Designer: Dennis Hoyle
Artist: Jonathan Logan Clark, Dennis Hoyle
Publisher: Bellwether Games
Players: 2-7 (2-9 with expansion)
Price: $18.00 Amazon.com
Antidote is a deduction card game with a versatile player count. It is the type of game that takes a couple of rounds to “click,” but when it does, players will start to see just how much is under the surface.
Time is short. With the chemical spill worsening, you begin to wonder if you’ll make it out alive. Then you remember, one of the vials in this lab has the antidote! But which one?
Antidote is one of those “figure out which card is missing” deduction games, a la Sleuth or Mystery Express. At the start of the game, everyone begins with some useful information, and they learn more as things progress. While it borrows a bit from existing games, Antidote has some interesting ideas of its own.
(Note: For explanation purposes, I will be using a six-player game as an example. The deck scales according to the number of participants, so there may be more or fewer cards at other player counts.)
In the standard game, the deck is comprised of seven colors of cards, in values ranging from 1-7, and X. To illustrate, here is a full set of one color of cards:
To prepare the game, all the X cards are shuffled together, and one is returned to the box, face down. It is now each player’s goal to determine what color that card is. As an example, let’s suppose the orange X was removed. (Players wouldn’t know this, of course.)

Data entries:
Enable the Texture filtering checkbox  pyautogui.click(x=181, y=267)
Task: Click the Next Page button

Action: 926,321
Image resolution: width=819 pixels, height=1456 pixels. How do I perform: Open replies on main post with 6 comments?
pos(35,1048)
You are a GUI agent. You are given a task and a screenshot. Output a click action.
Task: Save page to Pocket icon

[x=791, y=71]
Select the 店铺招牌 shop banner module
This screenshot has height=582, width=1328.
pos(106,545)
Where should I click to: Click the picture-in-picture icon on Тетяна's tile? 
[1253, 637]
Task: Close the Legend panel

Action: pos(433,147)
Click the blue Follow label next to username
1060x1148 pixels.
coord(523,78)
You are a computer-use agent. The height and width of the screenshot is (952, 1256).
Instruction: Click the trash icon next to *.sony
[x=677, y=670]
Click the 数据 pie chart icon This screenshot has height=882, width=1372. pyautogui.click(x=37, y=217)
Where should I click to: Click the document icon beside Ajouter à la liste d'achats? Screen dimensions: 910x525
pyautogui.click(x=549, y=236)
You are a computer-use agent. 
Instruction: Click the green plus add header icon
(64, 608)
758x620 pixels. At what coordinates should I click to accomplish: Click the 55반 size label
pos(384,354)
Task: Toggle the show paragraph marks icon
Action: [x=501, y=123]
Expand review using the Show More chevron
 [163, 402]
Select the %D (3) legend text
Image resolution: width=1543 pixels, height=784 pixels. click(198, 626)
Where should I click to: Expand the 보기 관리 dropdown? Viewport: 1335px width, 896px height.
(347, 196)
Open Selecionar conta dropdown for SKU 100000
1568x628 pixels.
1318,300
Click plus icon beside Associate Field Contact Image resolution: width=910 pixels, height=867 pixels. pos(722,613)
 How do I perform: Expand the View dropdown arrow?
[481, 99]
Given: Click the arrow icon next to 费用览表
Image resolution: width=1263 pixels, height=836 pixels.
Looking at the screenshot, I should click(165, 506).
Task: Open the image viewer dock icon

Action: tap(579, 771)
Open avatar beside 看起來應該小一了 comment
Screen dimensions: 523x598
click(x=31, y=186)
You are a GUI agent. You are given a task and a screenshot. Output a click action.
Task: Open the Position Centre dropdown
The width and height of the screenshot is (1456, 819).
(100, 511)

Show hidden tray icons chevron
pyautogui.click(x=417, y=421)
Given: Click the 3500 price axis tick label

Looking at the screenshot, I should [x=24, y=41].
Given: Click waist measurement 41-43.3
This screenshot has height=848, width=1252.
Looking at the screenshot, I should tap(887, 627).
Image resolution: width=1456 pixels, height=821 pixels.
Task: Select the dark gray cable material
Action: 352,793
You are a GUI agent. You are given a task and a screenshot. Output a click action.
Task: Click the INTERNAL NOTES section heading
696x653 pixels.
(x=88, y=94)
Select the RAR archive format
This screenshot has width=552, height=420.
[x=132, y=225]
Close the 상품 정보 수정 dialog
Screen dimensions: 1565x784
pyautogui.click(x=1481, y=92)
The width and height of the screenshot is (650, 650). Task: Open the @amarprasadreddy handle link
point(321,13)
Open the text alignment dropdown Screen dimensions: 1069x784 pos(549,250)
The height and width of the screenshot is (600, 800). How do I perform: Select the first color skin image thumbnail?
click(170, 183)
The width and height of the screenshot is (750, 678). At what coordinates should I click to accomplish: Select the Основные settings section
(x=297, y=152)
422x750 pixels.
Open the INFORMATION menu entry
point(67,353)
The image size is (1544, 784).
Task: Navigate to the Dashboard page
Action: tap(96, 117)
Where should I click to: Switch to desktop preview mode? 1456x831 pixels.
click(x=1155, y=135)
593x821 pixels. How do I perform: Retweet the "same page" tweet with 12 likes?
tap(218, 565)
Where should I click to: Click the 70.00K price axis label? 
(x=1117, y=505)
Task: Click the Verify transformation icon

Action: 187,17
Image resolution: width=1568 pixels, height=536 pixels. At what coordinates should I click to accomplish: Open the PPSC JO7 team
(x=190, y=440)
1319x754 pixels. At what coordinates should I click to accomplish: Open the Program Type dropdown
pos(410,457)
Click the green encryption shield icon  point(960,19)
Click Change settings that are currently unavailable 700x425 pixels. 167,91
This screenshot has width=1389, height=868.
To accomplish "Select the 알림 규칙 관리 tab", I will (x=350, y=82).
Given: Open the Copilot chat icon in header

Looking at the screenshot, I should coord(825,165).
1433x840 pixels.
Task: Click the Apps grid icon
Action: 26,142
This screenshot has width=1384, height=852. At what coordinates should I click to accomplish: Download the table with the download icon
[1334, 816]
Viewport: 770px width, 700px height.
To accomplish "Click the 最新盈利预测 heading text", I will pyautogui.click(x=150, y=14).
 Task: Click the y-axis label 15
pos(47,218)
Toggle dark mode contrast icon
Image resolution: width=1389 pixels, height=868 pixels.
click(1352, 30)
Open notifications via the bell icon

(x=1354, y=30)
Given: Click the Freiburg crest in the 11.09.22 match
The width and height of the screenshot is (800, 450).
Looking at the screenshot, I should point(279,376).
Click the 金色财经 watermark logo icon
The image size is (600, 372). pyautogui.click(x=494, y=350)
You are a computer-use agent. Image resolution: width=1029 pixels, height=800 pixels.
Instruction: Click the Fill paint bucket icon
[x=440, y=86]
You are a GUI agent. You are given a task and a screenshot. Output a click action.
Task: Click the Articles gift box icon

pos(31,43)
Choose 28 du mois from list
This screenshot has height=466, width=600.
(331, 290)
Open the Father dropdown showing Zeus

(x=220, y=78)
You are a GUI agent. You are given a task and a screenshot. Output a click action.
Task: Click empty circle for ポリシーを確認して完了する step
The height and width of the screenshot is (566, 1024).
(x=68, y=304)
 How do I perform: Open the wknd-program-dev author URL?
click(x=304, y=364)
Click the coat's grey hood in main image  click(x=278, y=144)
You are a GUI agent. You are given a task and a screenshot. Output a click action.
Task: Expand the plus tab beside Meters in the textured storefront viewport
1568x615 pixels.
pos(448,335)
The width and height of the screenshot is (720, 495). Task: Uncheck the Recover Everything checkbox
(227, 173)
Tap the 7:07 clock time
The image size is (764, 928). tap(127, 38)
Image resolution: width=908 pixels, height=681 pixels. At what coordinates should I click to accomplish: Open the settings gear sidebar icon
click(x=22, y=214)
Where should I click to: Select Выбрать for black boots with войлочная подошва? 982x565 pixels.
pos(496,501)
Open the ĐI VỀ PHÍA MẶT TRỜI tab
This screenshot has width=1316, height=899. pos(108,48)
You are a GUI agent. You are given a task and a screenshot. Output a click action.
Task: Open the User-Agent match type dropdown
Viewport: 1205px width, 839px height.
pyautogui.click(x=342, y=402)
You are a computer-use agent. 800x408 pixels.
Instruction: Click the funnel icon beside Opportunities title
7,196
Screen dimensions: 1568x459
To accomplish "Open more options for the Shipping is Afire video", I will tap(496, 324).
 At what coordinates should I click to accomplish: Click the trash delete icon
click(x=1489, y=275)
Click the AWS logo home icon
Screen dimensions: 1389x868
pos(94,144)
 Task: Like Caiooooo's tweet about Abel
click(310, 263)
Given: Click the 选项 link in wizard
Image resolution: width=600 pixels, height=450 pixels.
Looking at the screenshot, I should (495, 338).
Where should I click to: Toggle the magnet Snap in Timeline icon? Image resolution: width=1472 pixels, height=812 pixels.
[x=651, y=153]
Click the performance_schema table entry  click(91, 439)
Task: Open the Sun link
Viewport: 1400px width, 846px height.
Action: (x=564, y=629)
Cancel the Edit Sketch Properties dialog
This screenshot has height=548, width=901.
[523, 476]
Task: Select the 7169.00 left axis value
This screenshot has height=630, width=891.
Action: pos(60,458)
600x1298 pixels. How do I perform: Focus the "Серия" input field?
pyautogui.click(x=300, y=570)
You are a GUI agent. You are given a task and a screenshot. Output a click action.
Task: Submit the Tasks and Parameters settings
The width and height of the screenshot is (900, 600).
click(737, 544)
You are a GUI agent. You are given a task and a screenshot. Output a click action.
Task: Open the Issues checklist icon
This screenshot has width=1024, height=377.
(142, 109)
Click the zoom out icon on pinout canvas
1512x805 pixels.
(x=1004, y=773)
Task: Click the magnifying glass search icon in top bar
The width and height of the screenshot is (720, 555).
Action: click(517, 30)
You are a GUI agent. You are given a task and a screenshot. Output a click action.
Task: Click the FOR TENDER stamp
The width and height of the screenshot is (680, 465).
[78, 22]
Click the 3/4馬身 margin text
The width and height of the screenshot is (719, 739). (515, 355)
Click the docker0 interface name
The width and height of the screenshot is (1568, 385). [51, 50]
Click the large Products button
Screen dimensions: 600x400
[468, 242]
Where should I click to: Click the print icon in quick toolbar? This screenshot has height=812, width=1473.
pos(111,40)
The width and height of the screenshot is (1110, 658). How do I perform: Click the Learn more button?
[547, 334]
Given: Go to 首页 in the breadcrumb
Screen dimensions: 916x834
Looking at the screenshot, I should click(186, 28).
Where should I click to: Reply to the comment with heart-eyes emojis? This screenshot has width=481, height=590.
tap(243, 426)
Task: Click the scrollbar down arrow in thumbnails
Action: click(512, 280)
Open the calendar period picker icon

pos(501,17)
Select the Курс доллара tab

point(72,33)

## Stated exercise 1
Answer these about the Antidote review:
(a) What company publishes the game?
(b) How many players can play when the expansion is used?
(c) In the standard game, what happens to one of the shuffled X cards during setup?
## Stated exercise 2
Repeat the Antidote review word for word, from "Price: $18.00 Amazon.com" up to and including "under the surface.".
These records were taken from a separate source and have no link to the text.

## Worked answer 1
(a) Bellwether Games
(b) 2-9
(c) It is returned to the box, face down.

## Worked answer 2
Price: $18.00 Amazon.com
Antidote is a deduction card game with a versatile player count. It is the type of game that takes a couple of rounds to “click,” but when it does, players will start to see just how much is under the surface.